Dear Jewlicious readers,
You may recall our previous discussion about terrorists with combovers. At that time I promised that we would follow up with a discussion of terrorists with warts on their noses. It is time.
That’s right, our old friend with the combover, terrorist Mahmoud al-Zahar who is now the legitimately elected Palestinian Minister of Foreign Affairs, now has an international media platform. Recently speaking to a Chinese news agency, he said,
“I dream of hanging a huge map of the world on the wall at my Gaza home which does not show Israel on it,” he said. “I hope that our dream to have our independent state on all historic Palestine (including Israel).”
“This dream will become real one day. I’m certain of this because there is no place for the state of Israel on this land,” said al-Zahar.

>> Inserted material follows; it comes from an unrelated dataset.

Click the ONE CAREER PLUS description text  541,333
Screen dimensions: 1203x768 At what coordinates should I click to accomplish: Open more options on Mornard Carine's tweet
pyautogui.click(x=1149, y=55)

Now, although the reporter is circumspect about this matter, there is no question that during the interview, she or he was unable to take her/his eyes off al-Zahar’s huge wart.
Yup, that’s the mother of all nose warts. It sticks out not unlike an Orthodox Jewish woman in a lineup at the Golden Pussy Bar and Striptease Club.
Indeed, it is there. It is vile. It is gross.
Now, don’t get me wrong, I realize this is a human being. I also realize that by focusing on his large nose wart, I am diminishing his essence as a human being. I could, for example, wax poetically about his love for the targeting and blowing up of innocent Israeli civilians. I could harp on and on like Lily Laskine (famous, deceased, amazing, classical harp player) about his denial of Israel’s right to exist or even of a genuine Jewish connection to the Land of Israel. I could speak to the fact that somebody probably calls him, “Dad.”
But I can’t. You see, I have trouble focusing on the person and what he has to say because that wart just sticks out at me. Its curvature, its slightly rough edges, its position just to the right potentially causing his entire face to slant rightward but in fact being balanced by the combover heading in the opposite direction (do Palestinian terrorists also have gay hairdressers?).
Yup, the wart overwhelms everything else about Mahmoud. Somewhere on that nose, there is a microbe giving a press conference to microbe reporters explaining that he climbed this wart “because it was there.”
But there’s more about the wart. You can see another, smaller one, near his eyebrow. I’m sure that this wart grew after the first. He was probably touching the mother wart one day and then somehow touched another part of his face where there was a little crack in the skin, et voila, new wart. He probably has one or two others hiding under that beard and perhaps new ones sprouting over his body. It’s a virus after all, and those are hard to kill. Does it just continue to grow and expand, slowly taking over the entire body? Does it suck up nutrients and blood that would otherwise go to feed other parts of his body?
Hmmmm…that terrorist, Mahmoud al-Zahar – the legitimately elected Palestinian Minister of Foreign Affairs – is someone I just cannot see as a person. In fact, thanks to his wart, I visualize him as a walking wart with a body attached to it.
Hey, I know! Let’s call that body, Mahmoud’s body, “the Palestinians.” And the wart? Let’s call it, “Hamas.”
You have to feel a little sorry for the Palestinians and pray that soon they’ll head over to the pharmacy to get some wart-removal medicine. It doesn’t completely destroy the virus, but it minimizes its presence and opens the door to…peace.